During the discussions leading up to the eventual approval of the lease, County Attorney Steven Micas explained the agreement allows for reasonable access to the leased property as determined by the county, noting that giving Bogue and his company unrestricted access to the property creates legal issues in the areas of liability and access.
“Allowing 24-hour access to a public park creates a concern for us,” Micas said during a work session. “I am not aware of a situation where any locality has granted unlimited 24-7 access to a public park.

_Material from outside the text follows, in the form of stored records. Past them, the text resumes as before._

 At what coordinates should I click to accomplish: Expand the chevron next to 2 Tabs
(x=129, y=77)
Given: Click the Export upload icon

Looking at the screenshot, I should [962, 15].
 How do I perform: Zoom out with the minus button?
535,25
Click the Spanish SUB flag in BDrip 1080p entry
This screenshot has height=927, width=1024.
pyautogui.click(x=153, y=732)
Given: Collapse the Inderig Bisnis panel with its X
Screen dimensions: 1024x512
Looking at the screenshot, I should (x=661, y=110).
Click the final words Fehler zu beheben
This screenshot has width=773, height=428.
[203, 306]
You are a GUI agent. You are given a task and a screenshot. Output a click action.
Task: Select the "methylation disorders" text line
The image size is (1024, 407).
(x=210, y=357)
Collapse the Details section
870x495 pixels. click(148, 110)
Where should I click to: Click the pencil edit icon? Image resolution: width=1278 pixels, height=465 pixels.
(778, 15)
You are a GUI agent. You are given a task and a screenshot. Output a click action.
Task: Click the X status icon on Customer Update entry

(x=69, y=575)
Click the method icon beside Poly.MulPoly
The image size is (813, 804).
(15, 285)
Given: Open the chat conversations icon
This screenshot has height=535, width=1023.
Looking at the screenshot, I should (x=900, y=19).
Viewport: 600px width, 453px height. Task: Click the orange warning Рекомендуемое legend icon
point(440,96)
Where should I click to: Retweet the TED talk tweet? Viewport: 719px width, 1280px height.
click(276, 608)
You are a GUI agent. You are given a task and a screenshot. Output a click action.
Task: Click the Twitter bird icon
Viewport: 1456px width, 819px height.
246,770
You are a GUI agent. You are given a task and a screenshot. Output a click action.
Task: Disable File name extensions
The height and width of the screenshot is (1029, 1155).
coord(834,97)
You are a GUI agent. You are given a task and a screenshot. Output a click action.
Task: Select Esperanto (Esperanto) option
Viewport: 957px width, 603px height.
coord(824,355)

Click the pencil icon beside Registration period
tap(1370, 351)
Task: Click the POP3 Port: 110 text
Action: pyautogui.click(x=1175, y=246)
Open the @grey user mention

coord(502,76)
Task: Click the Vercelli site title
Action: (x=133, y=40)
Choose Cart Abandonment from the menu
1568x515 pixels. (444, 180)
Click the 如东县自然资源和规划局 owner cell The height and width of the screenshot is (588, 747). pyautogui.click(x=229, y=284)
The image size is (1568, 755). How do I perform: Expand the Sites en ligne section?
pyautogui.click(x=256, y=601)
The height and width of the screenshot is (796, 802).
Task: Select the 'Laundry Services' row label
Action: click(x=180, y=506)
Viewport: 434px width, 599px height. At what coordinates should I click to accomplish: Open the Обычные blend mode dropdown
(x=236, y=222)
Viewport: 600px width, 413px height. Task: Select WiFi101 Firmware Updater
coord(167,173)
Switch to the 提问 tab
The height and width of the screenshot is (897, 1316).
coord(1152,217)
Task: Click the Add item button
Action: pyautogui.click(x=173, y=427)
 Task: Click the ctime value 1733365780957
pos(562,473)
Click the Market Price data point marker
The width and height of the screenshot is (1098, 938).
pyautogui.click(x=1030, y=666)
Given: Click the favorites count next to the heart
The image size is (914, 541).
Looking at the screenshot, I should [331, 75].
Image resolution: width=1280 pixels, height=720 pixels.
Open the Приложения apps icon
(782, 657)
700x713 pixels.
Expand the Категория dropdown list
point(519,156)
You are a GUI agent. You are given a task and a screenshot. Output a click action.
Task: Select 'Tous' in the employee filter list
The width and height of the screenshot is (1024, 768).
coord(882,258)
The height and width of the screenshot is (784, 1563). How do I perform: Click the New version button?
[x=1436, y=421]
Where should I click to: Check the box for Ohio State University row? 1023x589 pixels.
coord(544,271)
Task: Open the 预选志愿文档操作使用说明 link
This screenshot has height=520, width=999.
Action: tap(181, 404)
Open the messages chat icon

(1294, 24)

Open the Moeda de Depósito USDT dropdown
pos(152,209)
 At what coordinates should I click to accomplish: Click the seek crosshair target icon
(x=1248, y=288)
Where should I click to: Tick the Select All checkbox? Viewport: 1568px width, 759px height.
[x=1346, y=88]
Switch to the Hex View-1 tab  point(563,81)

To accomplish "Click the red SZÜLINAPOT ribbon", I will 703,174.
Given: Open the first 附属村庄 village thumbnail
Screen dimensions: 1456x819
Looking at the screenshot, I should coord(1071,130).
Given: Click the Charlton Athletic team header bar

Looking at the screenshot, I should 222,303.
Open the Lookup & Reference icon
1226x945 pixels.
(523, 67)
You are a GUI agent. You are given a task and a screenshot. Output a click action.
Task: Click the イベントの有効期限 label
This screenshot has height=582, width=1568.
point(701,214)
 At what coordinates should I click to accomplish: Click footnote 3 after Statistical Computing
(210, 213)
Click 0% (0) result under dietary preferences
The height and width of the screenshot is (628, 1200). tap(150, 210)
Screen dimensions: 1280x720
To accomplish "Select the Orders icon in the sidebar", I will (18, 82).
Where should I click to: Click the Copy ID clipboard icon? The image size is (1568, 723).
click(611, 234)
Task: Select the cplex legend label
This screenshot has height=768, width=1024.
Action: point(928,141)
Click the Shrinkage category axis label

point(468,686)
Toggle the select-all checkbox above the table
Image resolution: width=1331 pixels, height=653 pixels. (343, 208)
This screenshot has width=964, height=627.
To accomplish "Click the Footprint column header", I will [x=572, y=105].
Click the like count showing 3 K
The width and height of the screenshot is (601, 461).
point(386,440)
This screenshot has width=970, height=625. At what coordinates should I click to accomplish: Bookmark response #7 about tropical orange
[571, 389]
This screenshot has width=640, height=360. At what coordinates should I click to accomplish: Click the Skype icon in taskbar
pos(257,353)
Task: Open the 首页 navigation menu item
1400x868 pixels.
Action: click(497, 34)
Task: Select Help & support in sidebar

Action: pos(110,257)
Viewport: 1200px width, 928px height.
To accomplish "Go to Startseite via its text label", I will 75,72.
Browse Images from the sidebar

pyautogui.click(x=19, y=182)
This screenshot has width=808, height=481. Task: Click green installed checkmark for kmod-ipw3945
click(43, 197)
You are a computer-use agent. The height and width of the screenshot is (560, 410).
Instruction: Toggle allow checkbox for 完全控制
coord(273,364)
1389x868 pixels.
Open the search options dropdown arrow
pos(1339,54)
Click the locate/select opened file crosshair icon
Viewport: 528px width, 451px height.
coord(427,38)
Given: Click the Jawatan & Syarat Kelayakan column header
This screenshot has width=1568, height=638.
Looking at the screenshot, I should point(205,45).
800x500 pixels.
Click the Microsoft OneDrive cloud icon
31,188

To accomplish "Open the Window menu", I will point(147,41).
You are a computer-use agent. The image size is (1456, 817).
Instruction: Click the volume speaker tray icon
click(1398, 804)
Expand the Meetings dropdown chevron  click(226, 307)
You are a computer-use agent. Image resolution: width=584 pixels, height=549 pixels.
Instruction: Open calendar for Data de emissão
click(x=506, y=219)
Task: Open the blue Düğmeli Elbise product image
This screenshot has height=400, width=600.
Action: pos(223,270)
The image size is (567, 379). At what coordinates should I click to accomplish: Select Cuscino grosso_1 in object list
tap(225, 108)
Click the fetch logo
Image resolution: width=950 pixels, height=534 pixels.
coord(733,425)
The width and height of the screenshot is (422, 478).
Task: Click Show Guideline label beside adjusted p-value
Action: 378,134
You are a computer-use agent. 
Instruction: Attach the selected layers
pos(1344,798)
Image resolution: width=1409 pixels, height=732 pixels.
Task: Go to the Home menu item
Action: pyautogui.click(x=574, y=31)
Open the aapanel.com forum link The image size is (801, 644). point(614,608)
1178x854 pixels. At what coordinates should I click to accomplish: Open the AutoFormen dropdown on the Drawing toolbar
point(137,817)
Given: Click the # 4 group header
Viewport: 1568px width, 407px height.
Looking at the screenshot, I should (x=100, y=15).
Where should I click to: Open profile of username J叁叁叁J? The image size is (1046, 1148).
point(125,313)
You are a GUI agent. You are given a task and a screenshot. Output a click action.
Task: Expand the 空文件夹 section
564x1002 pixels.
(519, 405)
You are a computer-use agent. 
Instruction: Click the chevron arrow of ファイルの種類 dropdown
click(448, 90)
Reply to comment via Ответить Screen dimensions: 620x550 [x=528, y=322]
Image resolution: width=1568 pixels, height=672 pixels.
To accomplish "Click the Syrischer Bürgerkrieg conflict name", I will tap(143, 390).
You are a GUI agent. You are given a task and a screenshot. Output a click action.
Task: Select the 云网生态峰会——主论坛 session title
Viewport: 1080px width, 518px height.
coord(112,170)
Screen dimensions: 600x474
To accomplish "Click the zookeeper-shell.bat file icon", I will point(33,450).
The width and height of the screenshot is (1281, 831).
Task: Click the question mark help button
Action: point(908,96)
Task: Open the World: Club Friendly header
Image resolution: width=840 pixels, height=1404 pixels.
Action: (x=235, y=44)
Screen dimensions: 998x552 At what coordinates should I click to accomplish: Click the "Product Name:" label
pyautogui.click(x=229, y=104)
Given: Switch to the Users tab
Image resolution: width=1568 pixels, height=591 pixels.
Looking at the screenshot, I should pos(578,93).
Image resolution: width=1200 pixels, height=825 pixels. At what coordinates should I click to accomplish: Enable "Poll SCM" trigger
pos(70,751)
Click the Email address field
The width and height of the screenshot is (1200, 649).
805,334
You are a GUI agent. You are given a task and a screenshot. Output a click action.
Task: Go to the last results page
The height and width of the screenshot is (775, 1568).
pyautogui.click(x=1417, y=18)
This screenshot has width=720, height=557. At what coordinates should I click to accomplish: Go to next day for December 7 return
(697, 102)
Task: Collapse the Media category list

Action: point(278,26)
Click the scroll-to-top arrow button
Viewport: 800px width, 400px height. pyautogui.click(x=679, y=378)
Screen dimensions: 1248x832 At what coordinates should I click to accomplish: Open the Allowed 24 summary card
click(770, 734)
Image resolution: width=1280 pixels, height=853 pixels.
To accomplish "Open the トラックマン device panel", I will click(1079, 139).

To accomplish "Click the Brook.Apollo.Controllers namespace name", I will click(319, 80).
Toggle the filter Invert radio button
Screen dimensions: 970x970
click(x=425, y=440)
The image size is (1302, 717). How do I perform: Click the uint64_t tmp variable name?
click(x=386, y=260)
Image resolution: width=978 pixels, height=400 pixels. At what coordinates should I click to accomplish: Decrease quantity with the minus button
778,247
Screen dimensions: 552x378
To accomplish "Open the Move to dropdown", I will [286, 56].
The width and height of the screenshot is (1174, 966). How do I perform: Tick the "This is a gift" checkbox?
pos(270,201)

It’s unheard of.”
Though Bogue said this language doesn’t create too many issues for them, he did say it was unusual in his opinion.
“It’s not a huge concern, but I will say it is highly unusual to lease a property and have restricted access when you have legal possession of it, so that was my primary concern,” has said in prior work sessions that not carving out unrestricted access in the agreement could leave the door open for a future seated board to “shut down Tree Time” by using the language to lock the gates and effectively end their operations.
“I think the leaders here are definitely a forward-thinking group of individuals and I don’t anticipate any speed bumps here,” Bogue said.
As the park now enters development, Bogue told the media previously that the goal of the park is to draw people locally and from across the region to the facility to enjoy the natural beauty of Prince George County.
“This park is designed to serve the community,” he said. “We want to hear from the community,” adding that this park could have regional and statewide appeal.
“In this industry, it is not uncommon for people to travel 80 to 100 miles to experience different parks,” he said. “Our approach is a bit different than other tree-top adventure parks. Where others typically only offer that experience, we want to incorporate more thing than that. We like the idea of having [Spartan Run]-type events, perhaps putting in some outdoor exercise equipment, and we have some other ideas for stuff that is not pay-for-play, such as disc golf.”